The show includes 44 works by 28 artists, ranging from those in their thirties, like Sadie Barnette and Cheryl Pope, to established artists like Robin Rhode and Gary Simmons, and the late photographer Gordon Parks, whose documentation of segregation-era America was recently on view at the Museum of Fine Arts, Boston. There’s also market star Jeff Koons, whose retrospective closed out the Whitney Museum’s decades on Madison Avenue.

Charles McGill, Nardi Green Target, 2016.Photo: courtesy Pavel Zoubok Gallery.

Charles McGill, Nardi Green Target, 2016.
Photo: courtesy Pavel Zoubok Gallery, New York.

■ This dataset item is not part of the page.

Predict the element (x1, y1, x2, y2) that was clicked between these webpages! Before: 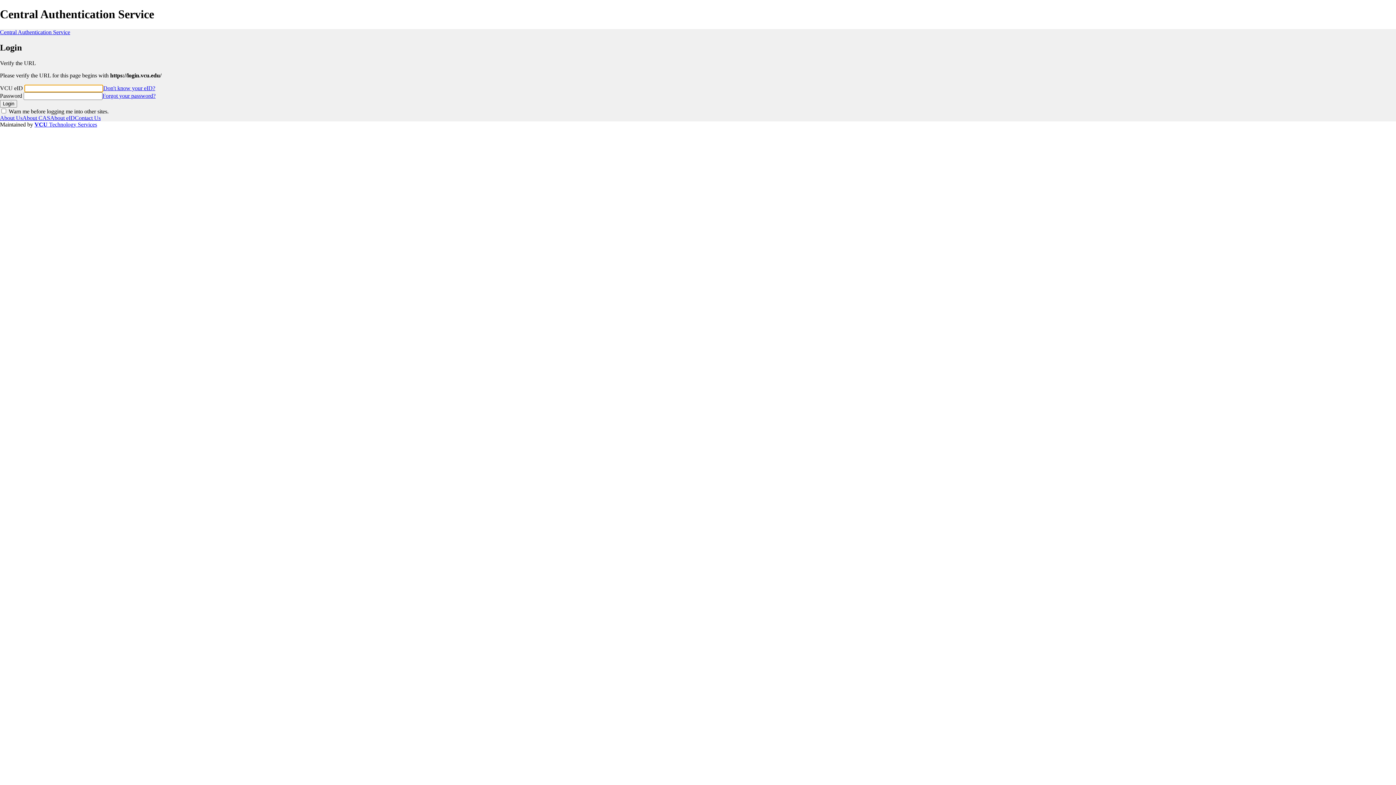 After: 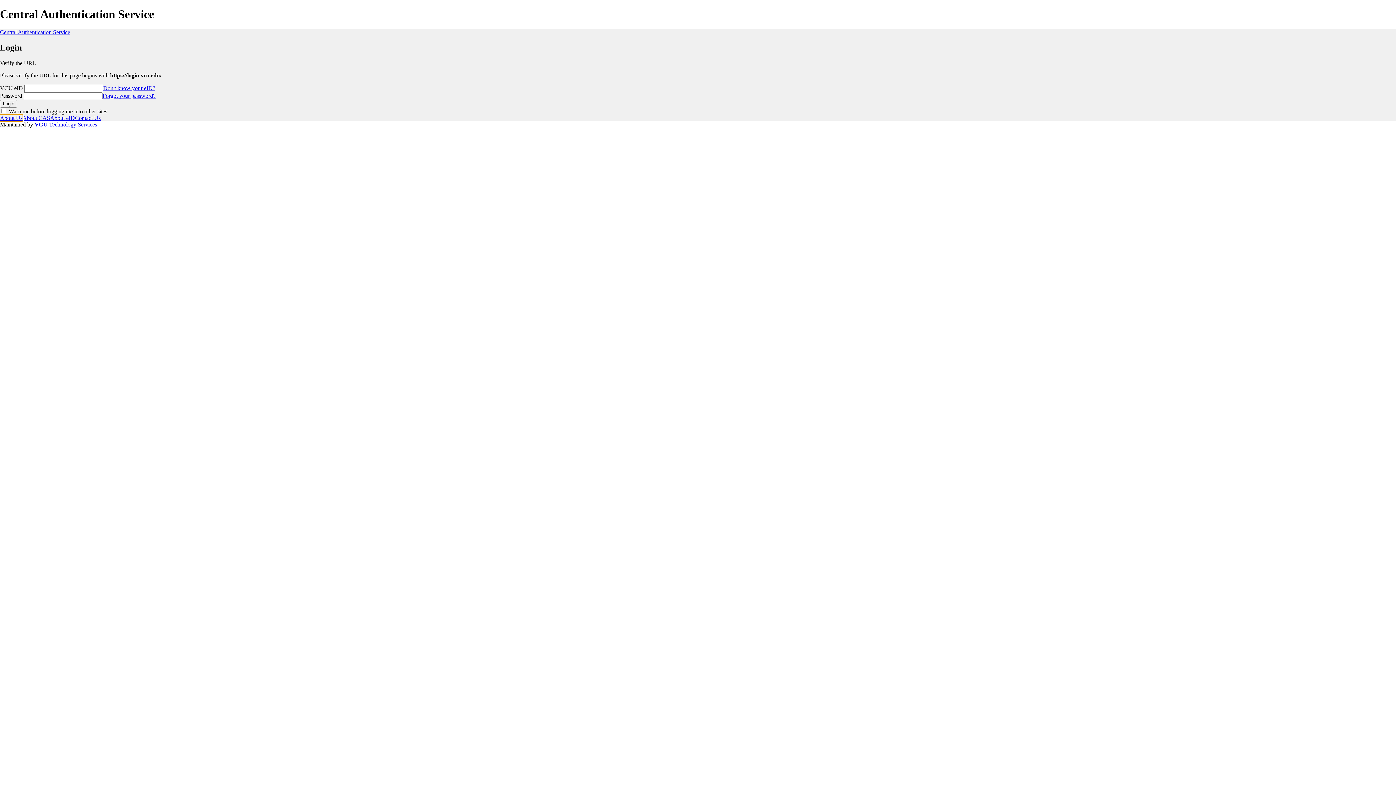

In a press release, Thomas and Shopkorn point out (penned by sports writer Robert Lipsyte) that athletics and political positions have intersected many times before, in ways both inspiring (Tommie Smith and John Carlos’s Black Power raised-fist gesture at the 1968 Mexico City Olympics) and sinister (Nazi propagandist Leni Riefenstahl’s documentary films of the 1936 Berlin Olympics).

The show comes just a few months after the release of Concussion, the feature film starring Will Smith that points up the National Football League’s efforts to silence those bringing attention to the devastating brain injuries to its players.

“March Madness” will be on view March 18–May 1, 2016, at Fort Gansevoort, New York.